> [EXCERPTED RECORDS]:
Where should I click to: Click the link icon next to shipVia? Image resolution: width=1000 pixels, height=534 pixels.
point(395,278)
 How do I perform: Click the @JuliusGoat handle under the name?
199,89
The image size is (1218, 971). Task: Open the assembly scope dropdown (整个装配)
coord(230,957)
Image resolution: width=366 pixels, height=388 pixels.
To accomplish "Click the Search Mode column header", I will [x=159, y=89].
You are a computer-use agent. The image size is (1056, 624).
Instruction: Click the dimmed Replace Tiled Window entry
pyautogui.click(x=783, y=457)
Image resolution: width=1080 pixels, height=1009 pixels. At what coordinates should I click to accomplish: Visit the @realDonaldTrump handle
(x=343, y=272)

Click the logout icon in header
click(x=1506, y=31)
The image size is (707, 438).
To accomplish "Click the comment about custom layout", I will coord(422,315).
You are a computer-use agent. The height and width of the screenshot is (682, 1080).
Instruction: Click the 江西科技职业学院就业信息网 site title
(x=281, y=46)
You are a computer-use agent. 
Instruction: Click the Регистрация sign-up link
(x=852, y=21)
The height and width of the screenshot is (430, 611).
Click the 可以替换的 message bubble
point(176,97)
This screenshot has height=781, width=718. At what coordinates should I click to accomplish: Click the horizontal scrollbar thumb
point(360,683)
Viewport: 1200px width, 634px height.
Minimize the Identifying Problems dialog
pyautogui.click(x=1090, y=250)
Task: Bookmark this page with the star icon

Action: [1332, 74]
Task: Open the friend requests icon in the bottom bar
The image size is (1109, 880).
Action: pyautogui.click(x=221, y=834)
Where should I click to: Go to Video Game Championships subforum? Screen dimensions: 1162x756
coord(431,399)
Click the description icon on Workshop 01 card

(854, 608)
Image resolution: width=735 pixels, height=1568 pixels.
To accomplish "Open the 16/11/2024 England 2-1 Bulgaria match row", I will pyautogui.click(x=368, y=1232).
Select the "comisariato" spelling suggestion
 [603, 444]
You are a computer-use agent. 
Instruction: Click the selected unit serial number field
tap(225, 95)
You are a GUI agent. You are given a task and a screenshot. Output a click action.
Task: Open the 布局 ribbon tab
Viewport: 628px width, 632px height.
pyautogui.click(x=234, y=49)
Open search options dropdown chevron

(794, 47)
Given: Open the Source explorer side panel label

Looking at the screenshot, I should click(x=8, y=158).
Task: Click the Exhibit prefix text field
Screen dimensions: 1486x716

> [EXERCISE]:
Please copy out the data above exactly.

> [THE COMPLETED TASK]:
Where should I click to: Click the link icon next to shipVia? Image resolution: width=1000 pixels, height=534 pixels.
point(395,278)
 How do I perform: Click the @JuliusGoat handle under the name?
199,89
The image size is (1218, 971). Task: Open the assembly scope dropdown (整个装配)
coord(230,957)
Image resolution: width=366 pixels, height=388 pixels.
To accomplish "Click the Search Mode column header", I will [x=159, y=89].
You are a computer-use agent. The image size is (1056, 624).
Instruction: Click the dimmed Replace Tiled Window entry
pyautogui.click(x=783, y=457)
Image resolution: width=1080 pixels, height=1009 pixels. At what coordinates should I click to accomplish: Visit the @realDonaldTrump handle
(x=343, y=272)

Click the logout icon in header
click(x=1506, y=31)
The image size is (707, 438).
To accomplish "Click the comment about custom layout", I will coord(422,315).
You are a computer-use agent. The height and width of the screenshot is (682, 1080).
Instruction: Click the 江西科技职业学院就业信息网 site title
(x=281, y=46)
You are a computer-use agent. 
Instruction: Click the Регистрация sign-up link
(x=852, y=21)
The height and width of the screenshot is (430, 611).
Click the 可以替换的 message bubble
point(176,97)
This screenshot has height=781, width=718. At what coordinates should I click to accomplish: Click the horizontal scrollbar thumb
point(360,683)
Viewport: 1200px width, 634px height.
Minimize the Identifying Problems dialog
pyautogui.click(x=1090, y=250)
Task: Bookmark this page with the star icon

Action: [1332, 74]
Task: Open the friend requests icon in the bottom bar
The image size is (1109, 880).
Action: pyautogui.click(x=221, y=834)
Where should I click to: Go to Video Game Championships subforum? Screen dimensions: 1162x756
coord(431,399)
Click the description icon on Workshop 01 card

(854, 608)
Image resolution: width=735 pixels, height=1568 pixels.
To accomplish "Open the 16/11/2024 England 2-1 Bulgaria match row", I will pyautogui.click(x=368, y=1232).
Select the "comisariato" spelling suggestion
 [603, 444]
You are a computer-use agent. 
Instruction: Click the selected unit serial number field
tap(225, 95)
You are a GUI agent. You are given a task and a screenshot. Output a click action.
Task: Open the 布局 ribbon tab
Viewport: 628px width, 632px height.
pyautogui.click(x=234, y=49)
Open search options dropdown chevron

(794, 47)
Given: Open the Source explorer side panel label

Looking at the screenshot, I should click(x=8, y=158).
Task: Click the Exhibit prefix text field
Screen dimensions: 1486x716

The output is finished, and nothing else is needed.